= Molecules in stars =

Molecules that exist or form in stars

Stellar molecules are molecules that exist or form in stars. Such formations can take place when the temperature is low enough for molecules to form – typically around 6000 K or cooler. Otherwise the stellar matter is restricted to atoms and ions in the forms of gas or – at very high temperatures – plasma.

==Background==
Matter is made up by atoms (formed by protons and other subatomic particles). When the environment is right, atoms can join and form molecules, which give rise to most materials studied in materials science. But certain environments, such as high temperatures, don't allow atoms to form molecules, as the environmental energy exceeds that of the dissociation energy of the bonds within the molecule. Stars have very high temperatures, primarily in their interior, and therefore there are few molecules formed in stars.

By the mid-18th century, scientists surmised that the source of the Sun's light was incandescence, rather than combustion.

==Evidence and research==
Although the Sun is a star, its photosphere has a low enough temperature of 6000 K, and therefore molecules can form. Water has been found on the Sun, and there is evidence of H_{2} in white dwarf stellar atmospheres.

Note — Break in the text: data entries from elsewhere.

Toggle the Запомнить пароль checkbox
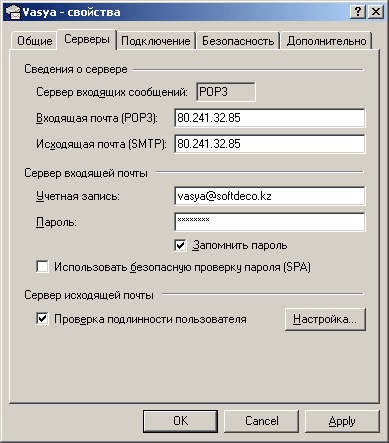The width and height of the screenshot is (389, 443). click(180, 246)
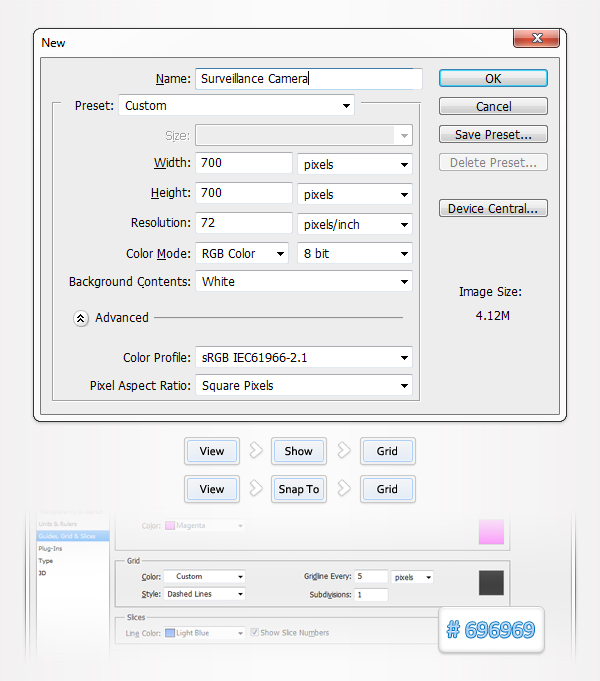Screen dimensions: 600x681
Task: Click the Show menu item
Action: 298,451
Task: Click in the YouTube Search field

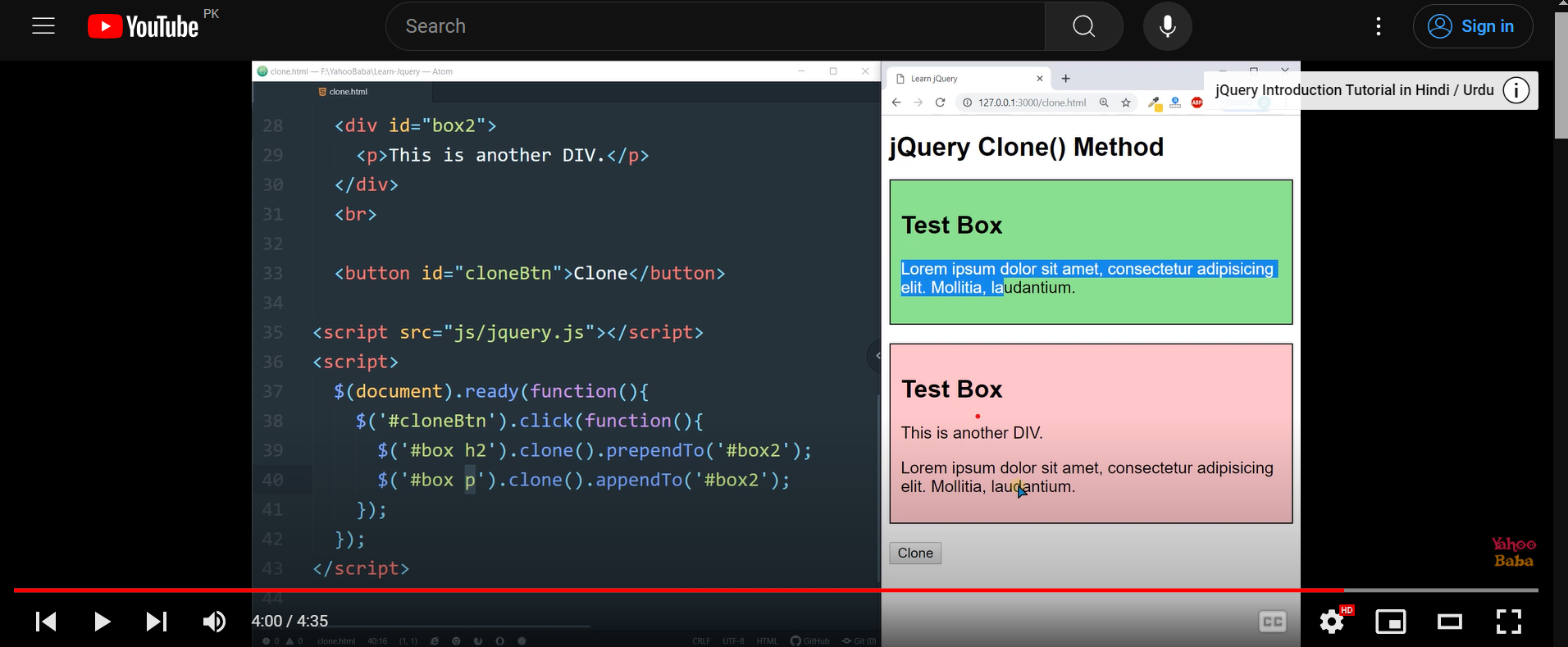Action: point(713,26)
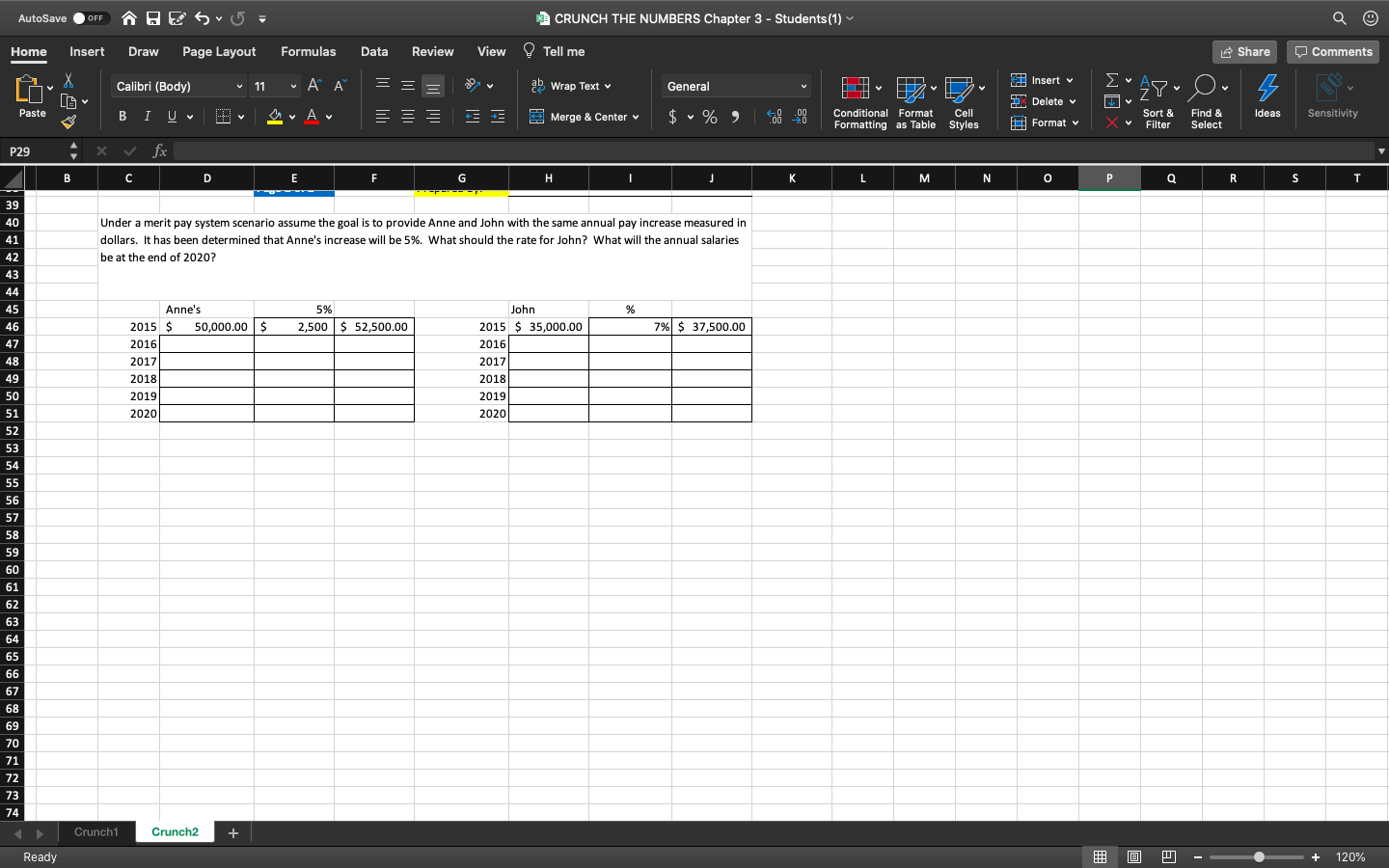Open the font size dropdown
The width and height of the screenshot is (1389, 868).
coord(291,86)
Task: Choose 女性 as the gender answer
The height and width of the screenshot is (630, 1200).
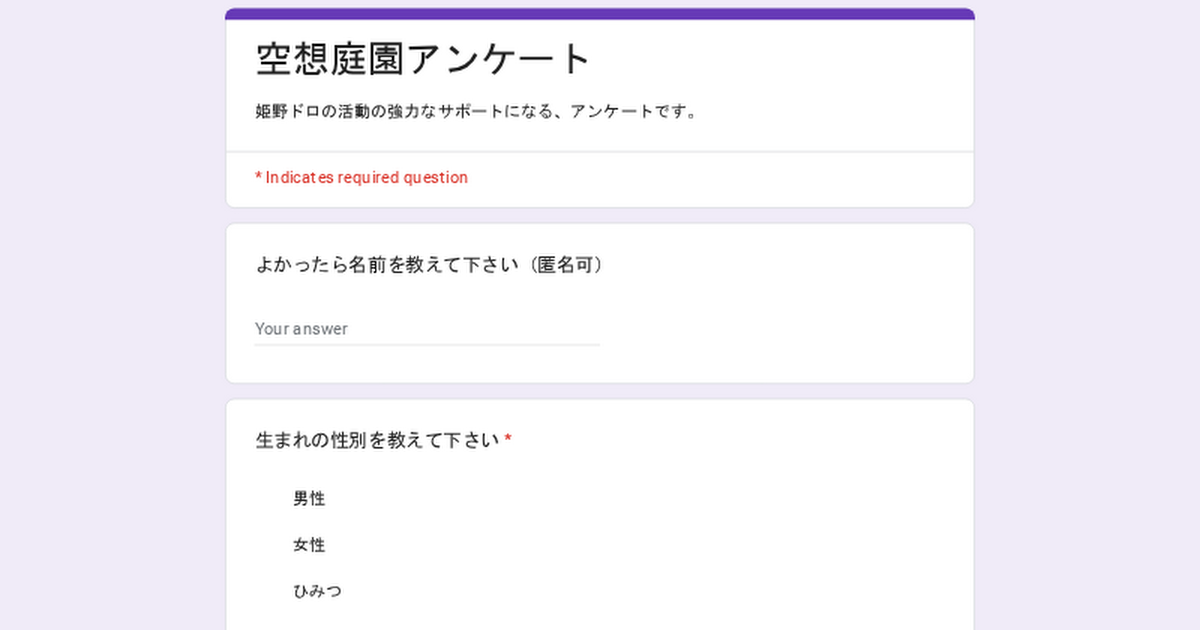Action: [309, 545]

Cooler stars include absorption band spectra that are characteristic of molecules. Similar absorption bands can be found through observation of solar sun spots, which are cool enough to allow persistence of stellar molecules. Molecules found in the Sun include MgH, CaH, FeH, CrH, NaH, OH, SiH, VO, and TiO. Others include CN, CH, MgF, NH, C_{2}, SrF, ZrO, YO, ScO, and BH.

Stars of most types can contain molecules, even the Ap category of A-type stars. Only the hottest O-, B-, and A-type stars have no detectable molecules. Carbon-rich white dwarfs, even though very hot, have spectral lines of C_{2} and CH.

===Laboratory measurements===
Measurements of simple molecules that may be found in stars are performed in laboratories to determine the wavelengths of the spectra lines. Also, it is important to measure the dissociation energy and oscillator strengths (how strongly the molecule interacts with electromagnetic radiation). These measurements are inserted into formula that can calculate the spectrum under different conditions of pressure and temperature. However, man-made conditions are often different from those in stars, because it is hard to achieve the temperatures, and also local thermal equilibrium, as found in stars, is unlikely. Accuracy of oscillator strengths and actual measurement of dissociation energy is usually only approximate.

===Model atmosphere===
A numerical model of a star's atmosphere will calculate pressures and temperatures at different depths, and can predict the spectrum for different elemental concentrations.

==Application==
The molecules in stars can be used to determine some characteristics of the star. The isotopic composition can be determined if the lines in the molecular spectrum are observed. The different masses of different isotopes cause vibration and rotation frequencies to significantly vary. Secondly the temperature can be determined, as the temperature will change the numbers of molecules in the different vibrational and rotational states. Some molecules are sensitive to the ratio of elements, and so indicate elemental composition of the star. Different molecules are characteristic of different kinds of stars, and are used to classify them. Because there can be numerous spectral lines of different strength, conditions at different depths in the star can be determined. These conditions include temperature and speed towards or away from the observer.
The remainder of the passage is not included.